Esse desafio exigia um algoritmo que pudesse catalogar os estados dos domínios para cada quadro. Esse algoritmo seria um verdadeiro divisor de águas para essa tarefa, porque seria capaz de classificar esses estados de maneiras que nenhum ser humano poderia alcançar.

Como a fixação molda a paisagem magnética

Depois que a equipe classificou seus dados usando o CCI, eles começaram a trabalhar na interpretação. As imagens reconstruídas mostraram domínios em preto e branco espalhados pelo dispositivo. Mas algumas dessas bordas, ou paredes de domínio, mudavam para frente e para trás entre as molduras, enquanto outras permaneciam no mesmo lugar. A pergunta: o que os pesquisadores estavam vendo e o que isso significava para skyrmions e domínios magnéticos?

“Skyrmions são pequenos objetos esféricos, comparáveis ​​a bolas em uma mesa de bilhar. No nosso caso, a energia térmica os faz vagar pela mesa. Agora, se a mesa de bilhar tiver pinos, a superfície não é lisa, mas sim uma paisagem montanhosa. Temos dois tipos de pontos de fixação: os atraentes e os repulsivos. Os primeiros são vales e os segundos são colinas. Nesse caso, os skyrmions descansariam nos vales “atrativos”. Se eles quisessem se movimentar, eles precisaria superar as encostas das colinas “repulsivas””, disse Büttner.

Os pesquisadores descobriram que as paredes de domínio se comportam como elásticos. Eles podem ser fixados e oscilar para frente e para trás como uma corda de violão. Enquanto sites atraentes podem acomodar paredes de domínio, sites repulsivos inibem o movimento das paredes de domínio. Uma parede de domínio precisaria ser levantada sobre o site repulsivo. Ele não pode vagar por ele. Isso explica por que os cientistas viram algumas paredes de domínio mudarem constantemente, enquanto outras mal se moviam. Os últimos foram cercados por sites repulsivos.

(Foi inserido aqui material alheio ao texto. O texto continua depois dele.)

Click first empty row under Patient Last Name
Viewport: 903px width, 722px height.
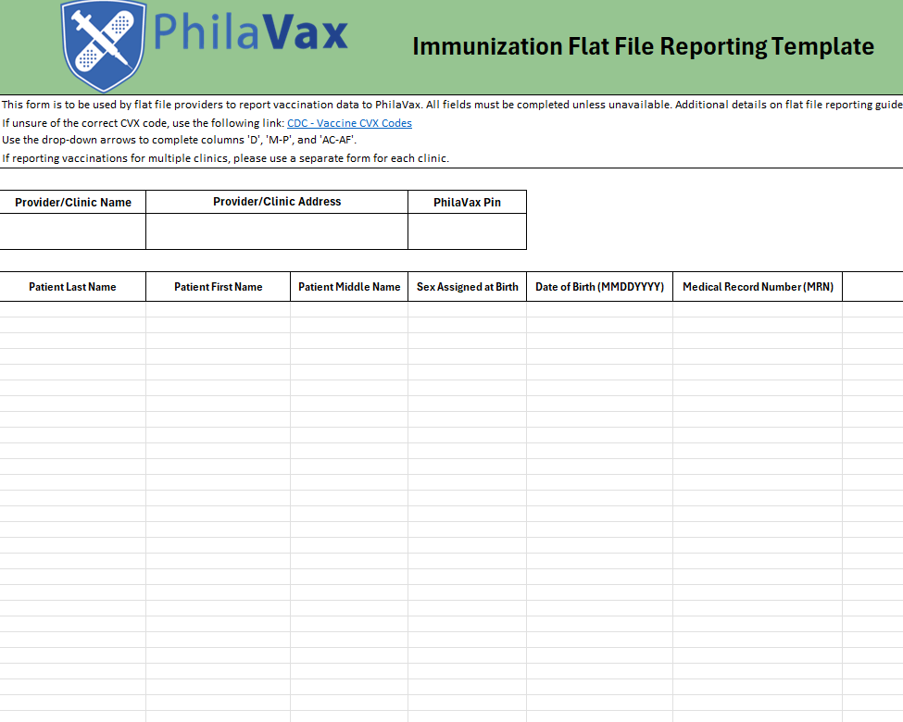point(72,309)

“O CCI nos deu a ferramenta para ver esse movimento ao longo do tempo. Basicamente, poderíamos fazer um pequeno filme sobre como esses domínios mudam. Esse experimento nos permitiu ver esse tipo de comportamento flutuante e sua causa pela primeira vez”, disse Hu. “Não esperávamos que essa colaboração levasse à invenção de uma nova técnica que beneficiaria amplamente outros usuários e pesquisadores que estudam a dinâmica”.

Büttner acrescentou: “Precisamos de quase um ano para entender completamente a física que encontramos e desenvolver uma explicação para a dinâmica que vimos. Em retrospectiva, o experimento em si foi a parte mais fácil de tudo. O verdadeiro trabalho foi o desenvolvimento da técnica e então a explicação da física.”

Os pesquisadores concordaram que um dos principais ingredientes para esse avanço foi a equipe diversificada de especialistas que eles reuniram para essa tarefa. Eles esperam que muitos outros grupos de pesquisa se beneficiem do CCI. Enquanto eles se preparam para aplicar o CCI a uma gama mais ampla de dinâmicas anteriormente inacessíveis, bem como expandir a técnica para outras fontes de raios X, eles também estão trabalhando na implementação do aprendizado de máquina para tornar a análise do CCI menos manual e mais acessível por um grupo ainda mais amplo. comunidade.

A equipe para este trabalho consistia em Christopher Klose, Michael Schneider, Stefan Eisebitt e Bastian Pfau do Max Born Institute, Felix Büttner e Riccardo Battistelli do Helmholtz-Zentrum Berlin, Wen Hu, Claudio Mazzoli, Andi Barbour e Stuart B. Wilkins do o National Synchrotron Light Source II no Brookhaven National Laboratory, Kai Litzius, Ivan Lemesh, Jason M. Bartell, Mantao Huang e Geoffrey SD Beach do Massachusetts Institute of Technology, Christian M. Günther da Technische Universität Berlin.

O NSLS-II é uma instalação para usuários do Escritório de Ciências do Departamento de Energia (DOE) dos EUA, localizada no Laboratório Nacional Brookhaven do DOE.

Este trabalho foi apoiado pelo DOE Office of Science.

Com informações de Science Daily.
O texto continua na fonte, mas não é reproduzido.